By June 1834, the rebels were in control of most of Palestine. Muhammad Ali arrived in Palestine and began negotiations to end the revolt with various rebel leaders. Qasim requested a pardon from Ibrahim Pasha so that he could negotiate an end to the fighting himself. Ibrahim agreed and with guarantees of safety by Abd al-Hadi, Qasim met with Ibrahim in late June. The latter admonished Qasim for his betrayal of Muhammad Ali, to which Qasim responded with an apology and an explanation that his hand was forced. By the end of the meeting, the two reconciled and Ibrahim reappointed Qasim as mutassalim of both Nablus and Jerusalem. The peace unraveled after the arrest of several Jerusalemite notables on Muhammad Ali's orders, which made Qasim believe the truce was a ruse to demobilize the rebels while reinforcements arrived from Egypt.

Ibrahim Pasha's forces, backed by reinforcements from Egypt, launched an offensive against Jabal Nablus, defeating Qasim's men at Zeita, forcing them to withdraw to Deir al-Ghusun. There many of Qasim's forces defected in response to a request by Abd al-Hadi. Qasim had several of the defectors killed, and his forces were routed in the village. Qasim and his sons escaped, and Ibrahim's forces pursued them to Hebron. The latter was leveled by Egyptian forces, but Qasim evaded capture again and sought safety in al-Karak. He was sheltered by Duwaikhi al-Samir, but after al-Karak was leveled by Ibrahim's forces, Duwaikhi handed Qasim over.
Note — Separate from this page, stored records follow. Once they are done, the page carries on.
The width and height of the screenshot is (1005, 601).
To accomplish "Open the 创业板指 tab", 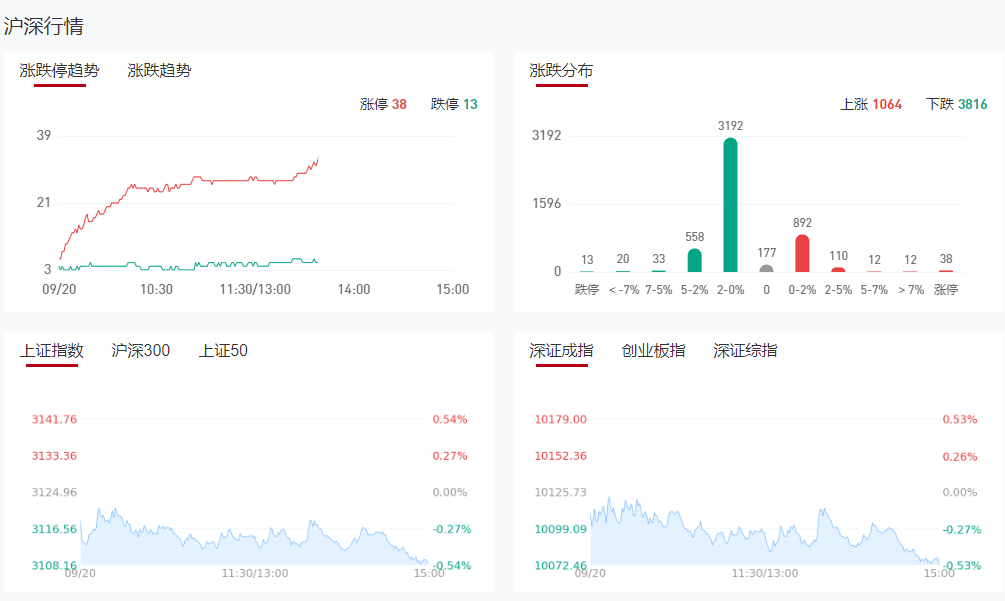I will pos(653,351).
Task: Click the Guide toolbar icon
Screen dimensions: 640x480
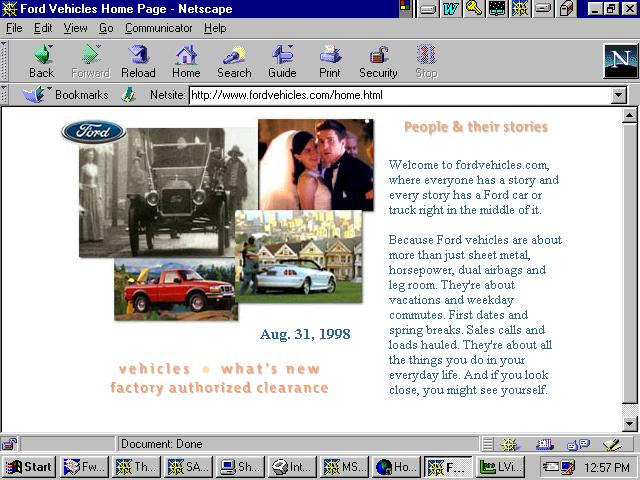Action: 282,61
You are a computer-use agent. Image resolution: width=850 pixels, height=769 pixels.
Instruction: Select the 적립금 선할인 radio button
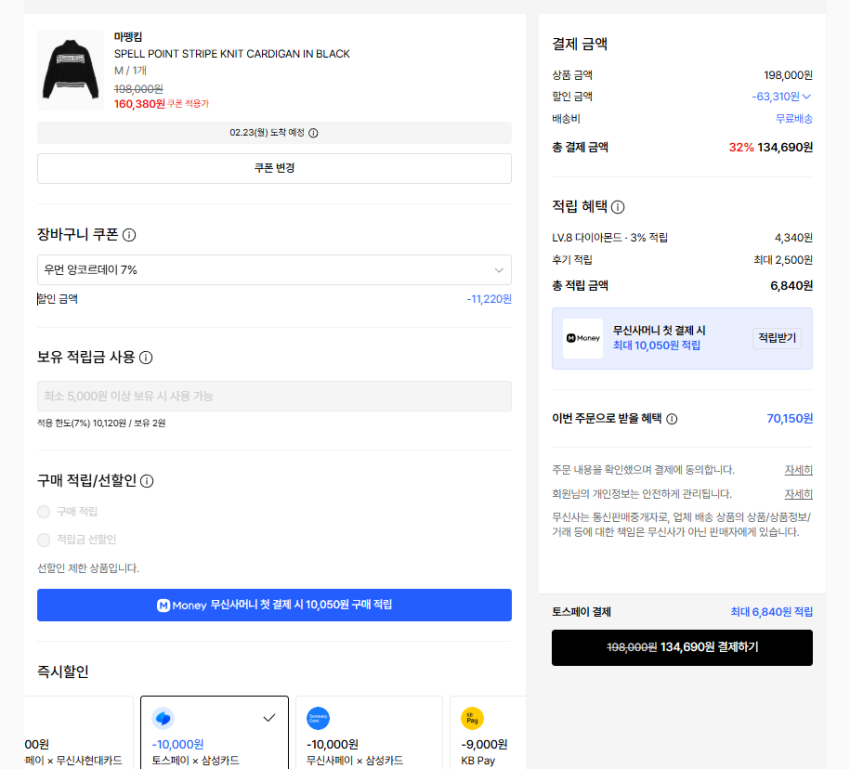(x=44, y=540)
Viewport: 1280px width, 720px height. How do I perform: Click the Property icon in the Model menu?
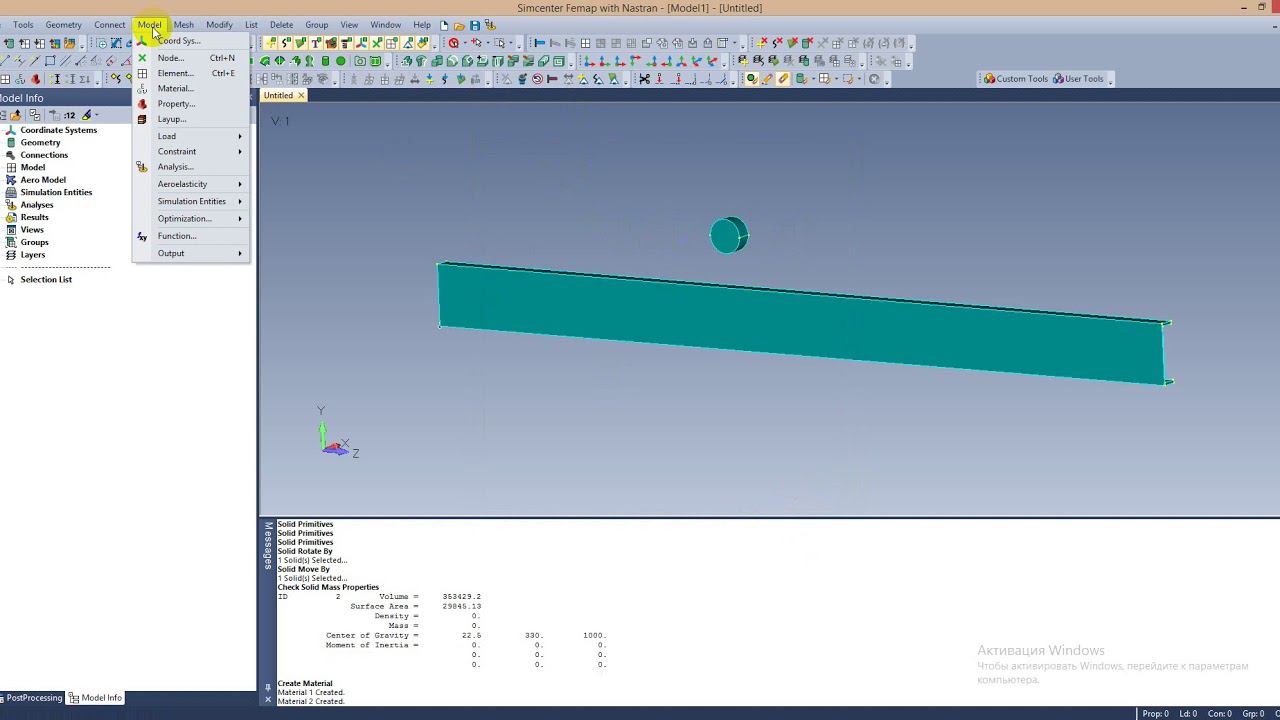(142, 104)
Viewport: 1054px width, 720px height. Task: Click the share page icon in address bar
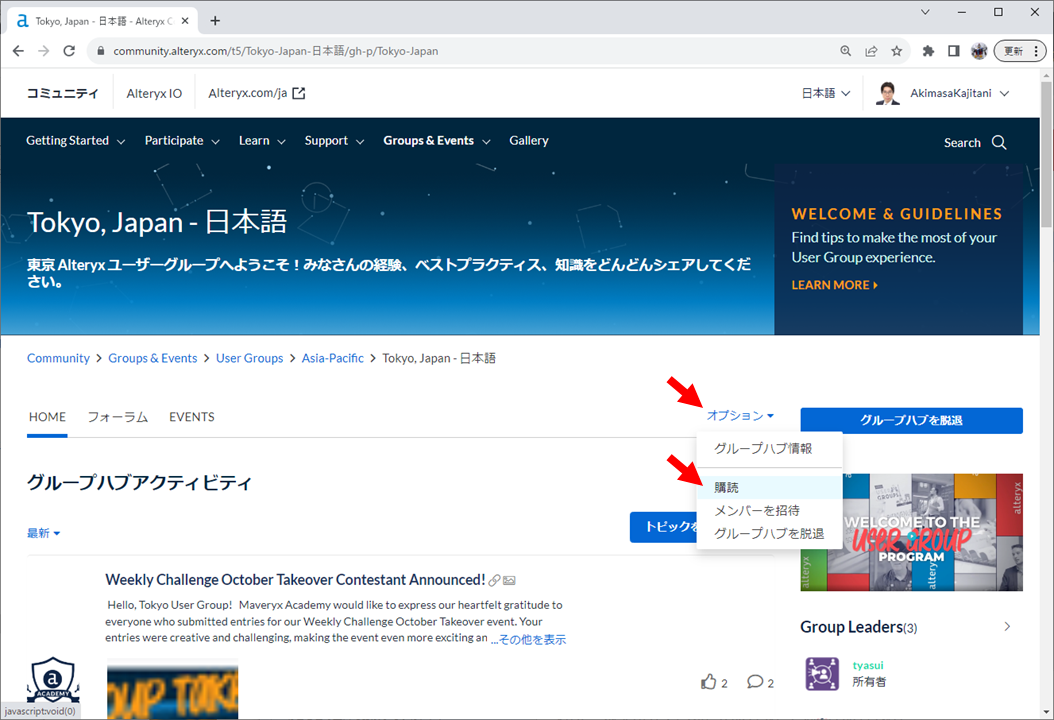[871, 51]
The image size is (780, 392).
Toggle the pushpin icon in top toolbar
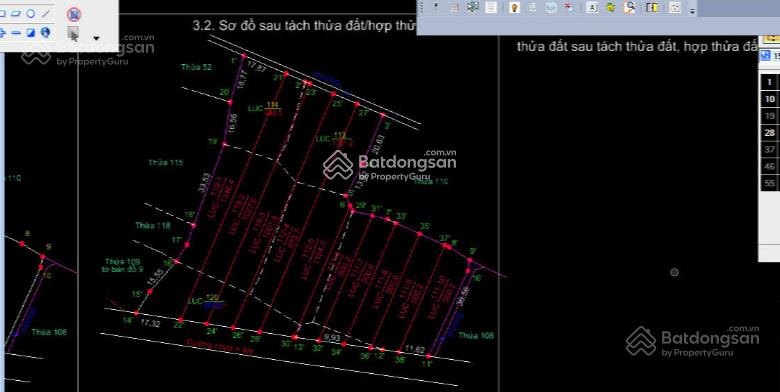[x=436, y=7]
Qasim was executed in Damascus in late 1834, while his sons Muhammad and Yusuf were executed in Acre. His other sons Uthman and Mahmud were exiled to Egypt. Mahmud later succeeded his father as mutasallim of the Jamma'in subdistrict. Qasim remained a popular figure among the peasantry of Jabal Nablus, who petitioned that Mahmud replace Sulayman Abd al-Hadi as mutasallim of Nablus.